The policemen lifted the body and carried it down again. Nekhludoff wished to follow, but the madman kept him back.
"You are not in the plot! Well, then, give me a cigarette," he said. Nekhludoff got out his cigarette case and gave him one.
The madman, quickly moving his brows all the time, began relating how they tormented him by thought suggestion.
"Why, they are all against me, and torment and torture me through their mediums."
"I beg your pardon," said Nekhludoff, and without listening any further he left the room and went out into the yard, wishing to know where the body would be put.
The policemen with their burden had already crossed the yard, and were coming to the door of a cellar. Nekhludoff wished to go up to them, but the police officer stopped him.
"What do you want?"
"Nothing."
"Nothing? Then go away."
Nekhludoff obeyed, and went back to his isvostchik, who was dozing. He awoke him, and they drove back towards the railway station.
They had not made a hundred steps when they met a cart accompanied by a convoy soldier with a gun. On the cart lay another convict, who was already dead. The convict lay on his back in the cart, his shaved head, from which the pancake-shaped cap had slid over the black-bearded face down to the nose, shaking and thumping at every jolt. The driver, in his heavy boots, walked by the side of the cart, holding the reins; a policeman followed on foot. Nekhludoff touched his isvostchik's shoulder.
"Just look what they are doing," said the isvostchik, stopping his horse.
Nekhludoff got down and, following the cart, again passed the sentinel and entered the gate of the police station. By this time the firemen had finished washing the cart, and a tall, bony man, the chief of the fire brigade, with a coloured band round his cap, stood in their place, and, with his hands in his pockets, was severely looking at a fat-necked, well-fed, bay stallion that was being led up and down before him by a fireman. The stallion was lame on one of his fore feet, and the chief of the firemen was angrily saying something to a veterinary who stood by.

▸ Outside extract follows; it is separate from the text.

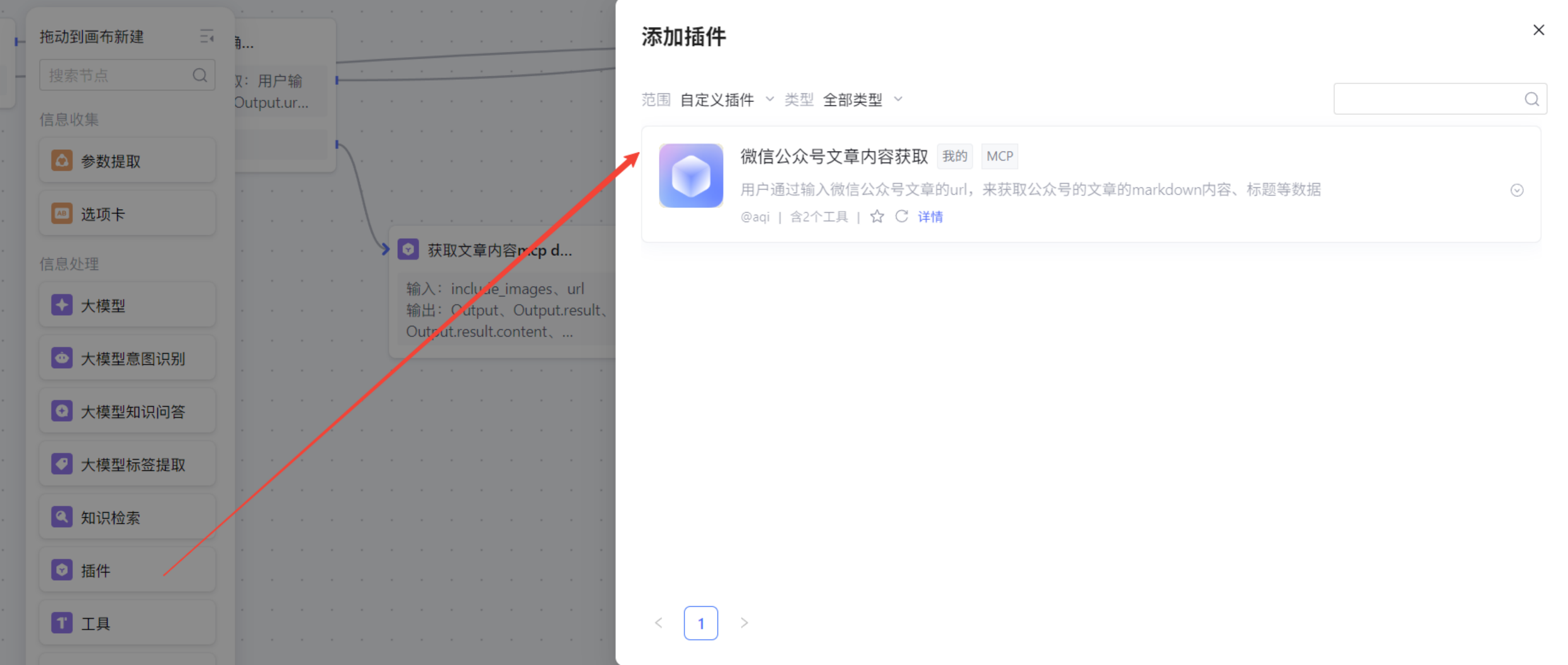Viewport: 1568px width, 665px height.
Task: Refresh the plugin with circular arrow icon
Action: pos(902,217)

The police officer was also present. When he saw the cart he went up to the convoy soldier.
"Where did you bring him from?" he asked, shaking his head disapprovingly.
"From the Gorbatovskaya," answered the policeman.
"A prisoner?" asked the chief of the fire brigade.
"Yes. It's the second to-day."
"Well, I must say they've got some queer arrangements. Though of course it's a broiling day," said the chief of the fire
brigade; then, turning to the fireman who was leading the lame stallion, he shouted: "Put him into the corner stall. And as to you, you hound, I'll teach you how to cripple horses which are worth more than you are, you scoundrel."
The dead man was taken from the cart by the policemen just in the same way as the first had been, and carried upstairs into the hospital. Nekhludoff followed them as if he were hypnotised.
"What do you want?" asked one of the policemen. But Nekhludoff did not answer, and followed where the body was being carried. The madman, sitting on a bed, was smoking greedily the cigarette Nekhludoff had given him.
"Ah, you've come back," he said, and laughed. When he saw the body he made a face, and said, "Again! I am sick of it. I am not a boy, am I, eh?" and he turned to Nekhludoff with a questioning smile.